What is needed here is an exact repetition of the records below, beginning at the line that has "Check the True box for question 4" and stopping after the line that has "Click the two-goal".

* TASK INPUTS
- Opening Delimiter -

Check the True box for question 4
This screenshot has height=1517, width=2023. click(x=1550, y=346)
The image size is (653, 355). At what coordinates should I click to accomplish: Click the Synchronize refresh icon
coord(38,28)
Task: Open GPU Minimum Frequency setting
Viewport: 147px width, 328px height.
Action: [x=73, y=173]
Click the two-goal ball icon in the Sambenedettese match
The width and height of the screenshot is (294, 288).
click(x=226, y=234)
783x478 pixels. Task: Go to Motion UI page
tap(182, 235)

- Closing Delimiter -
- Opening Delimiter -

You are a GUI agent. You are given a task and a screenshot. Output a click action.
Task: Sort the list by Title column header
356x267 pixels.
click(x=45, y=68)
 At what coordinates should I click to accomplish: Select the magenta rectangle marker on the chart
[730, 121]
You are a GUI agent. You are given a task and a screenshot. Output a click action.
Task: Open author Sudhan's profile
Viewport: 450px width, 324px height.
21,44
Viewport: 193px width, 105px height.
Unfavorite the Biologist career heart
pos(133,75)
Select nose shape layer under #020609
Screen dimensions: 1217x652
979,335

- Closing Delimiter -

* TASK OUTPUT
Check the True box for question 4
This screenshot has height=1517, width=2023. click(x=1550, y=346)
The image size is (653, 355). At what coordinates should I click to accomplish: Click the Synchronize refresh icon
coord(38,28)
Task: Open GPU Minimum Frequency setting
Viewport: 147px width, 328px height.
Action: [x=73, y=173]
Click the two-goal ball icon in the Sambenedettese match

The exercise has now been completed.